Boston approves Harvard's Campus Services move to Allston

BRA unanimously approves Harvard’s plan.

A proposed layout of 28 Travis Street, the new temporary home for the University's Campus Services.

The Boston Redevelopment Authority (BRA) voted unanimously on Thursday night to allow the University to move its campus services facilities to 28 Travis Street in North Allston in order to make way for planned development on the existing site, at the corner of Western Avenue and North Harvard Street. The Travis Street facility (which will include campus police training, information technology, recycling, furniture storage, and fleet management) will likely become Harvard’s first completed project in Allston since the University announced plans to resume construction there last year.

The plan to relocate campus services (especially the vehicular component)—the target of much criticism from local residents who felt the project’s location was a poor fit with the surrounding neighborhood—was backed by local unions and by Harvard Allston Task Force members and city officials only after the University agreed to conditions outlined by Mayor Thomas Menino.  (He had met with residents during the past few weeks to discuss their concerns.)

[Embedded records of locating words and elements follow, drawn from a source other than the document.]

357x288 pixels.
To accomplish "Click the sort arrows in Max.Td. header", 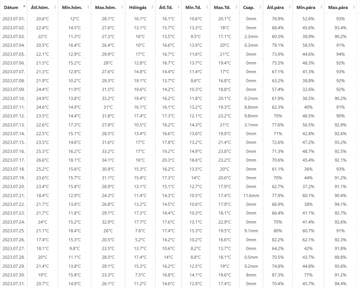I will point(235,8).
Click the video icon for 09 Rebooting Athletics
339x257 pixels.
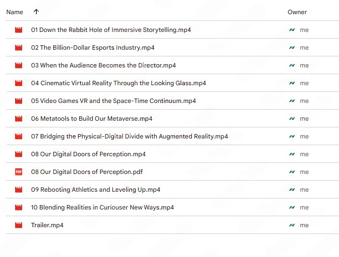(x=19, y=190)
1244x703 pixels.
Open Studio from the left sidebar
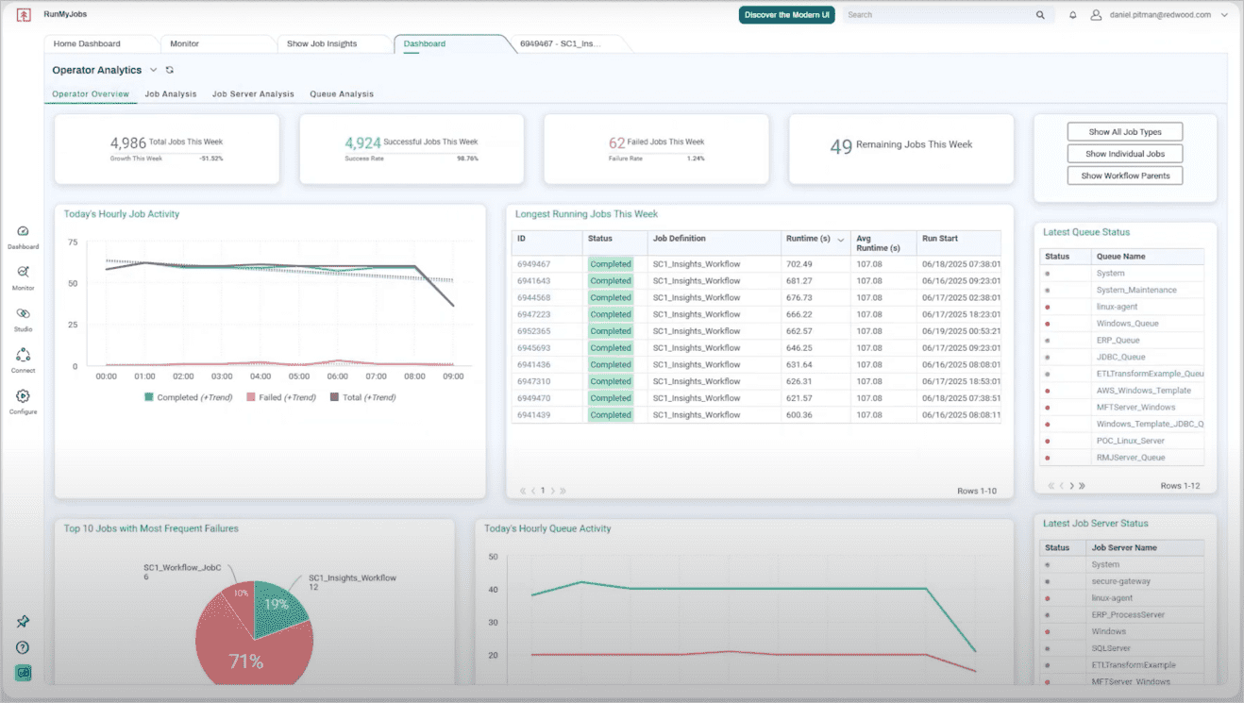coord(23,318)
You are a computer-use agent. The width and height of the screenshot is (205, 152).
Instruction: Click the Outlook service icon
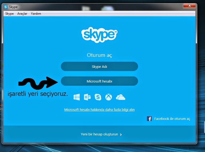(87, 97)
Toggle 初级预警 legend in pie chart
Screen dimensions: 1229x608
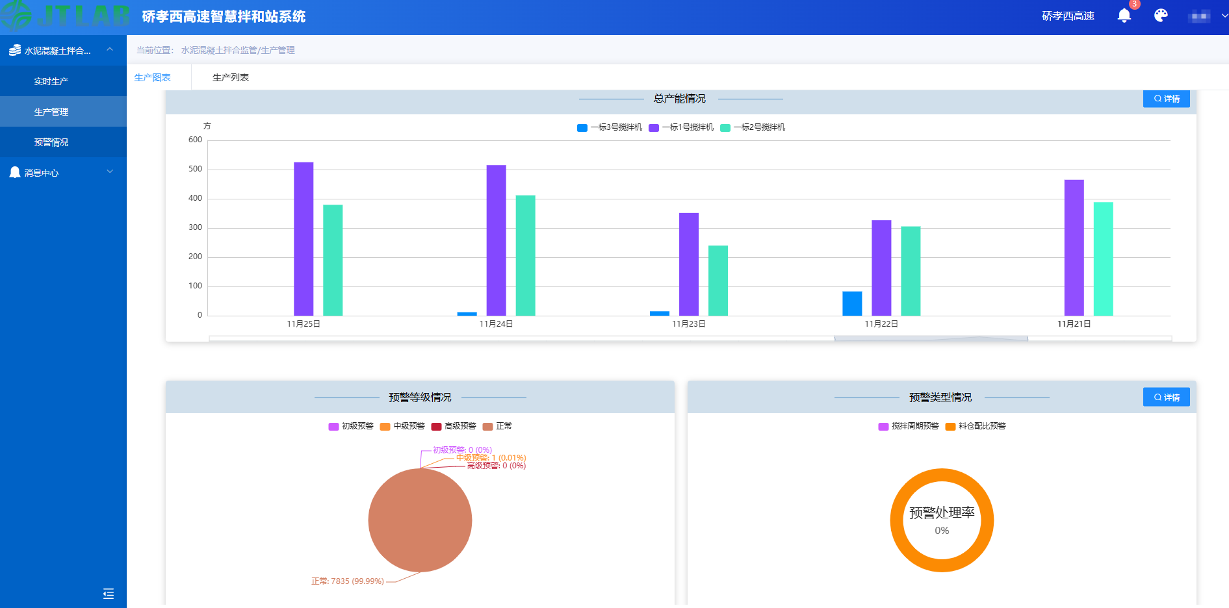click(x=351, y=426)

The campus-services move, University officials said on Thursday, would be temporary. In addition, Harvard has committed to:

  • begin a community-planning process this April to build Rena Park, a community open space (to be located next to the Travis Street facility) on which construction will commence in 2014;
  • draft a master plan for campus services and finalize those plans within one year of completing the University’s planned Science Complex, on which construction is slated to begin next year;
  • adhere to a ban on deliveries between midnight and 6 a.m. at the 28 Travis Street site, and to prevent traffic from coming in and out of Travis Street directing it to Western Avenue;
  • provide Allston and North Brighton residents with access to the Harvard shuttle buses that run to Harvard Square.

Associate vice president for public affairs and communications Kevin Casey also noted that a new, landscaped courtyard in front of the new Campus Services facility will provide an almost football-field-sized buffer between the Harvard site and the nearest neighborhood structure. “We will engage with the BRA in a planning process for all support services within our master plan,” Casey said during the hearing. “It won’t be an afterthought. We won’t be coming back and saying, ‘Gee, we approved this building and we forgot there are a bunch of support services we want to locate here.’”

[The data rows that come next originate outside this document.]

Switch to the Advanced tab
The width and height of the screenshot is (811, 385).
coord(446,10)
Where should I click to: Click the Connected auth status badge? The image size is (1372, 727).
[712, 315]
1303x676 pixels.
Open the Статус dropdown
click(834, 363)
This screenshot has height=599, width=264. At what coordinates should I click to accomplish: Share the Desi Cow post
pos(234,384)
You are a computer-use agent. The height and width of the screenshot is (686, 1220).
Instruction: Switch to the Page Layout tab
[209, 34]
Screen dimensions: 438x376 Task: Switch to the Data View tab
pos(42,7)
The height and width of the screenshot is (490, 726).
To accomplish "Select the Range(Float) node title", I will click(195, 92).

Casey also announced the University’s commitment to provide $500,000 in support for new programs for local charity organizations during the next five years.

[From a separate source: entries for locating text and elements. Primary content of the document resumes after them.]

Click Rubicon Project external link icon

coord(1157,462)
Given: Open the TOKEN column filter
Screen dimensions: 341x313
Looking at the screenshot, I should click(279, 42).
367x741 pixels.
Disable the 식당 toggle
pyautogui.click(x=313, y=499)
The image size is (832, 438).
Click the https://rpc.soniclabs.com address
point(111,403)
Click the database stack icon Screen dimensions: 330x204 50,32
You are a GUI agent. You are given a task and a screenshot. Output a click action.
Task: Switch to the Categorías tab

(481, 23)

Several union members and city officials spoke in support of the move, including state representative Michael Moran, who represents residents who have been critical of the University’s plan for 28 Travis Street in the past. “In the eight years we’ve been doing this, all we’ve seen is a hole….And now the first thing we see is a garage with a fleet of trucks they want to move closer to the community,” Moran said. But, he added, “It’s also necessary to understand that this move will spur a whole bunch of other development that will be extremely positive and good for the community.”

The relocation to 28 Travis Street will make room for the University’s planned redevelopment of Barry’s Corner, a mixed-use, residential-and-retail complex on a 2.67-acre parcel of land at the North Harvard Street-Western Avenue intersection, just south of Harvard Business School. This project is contingent on BRA approval next month.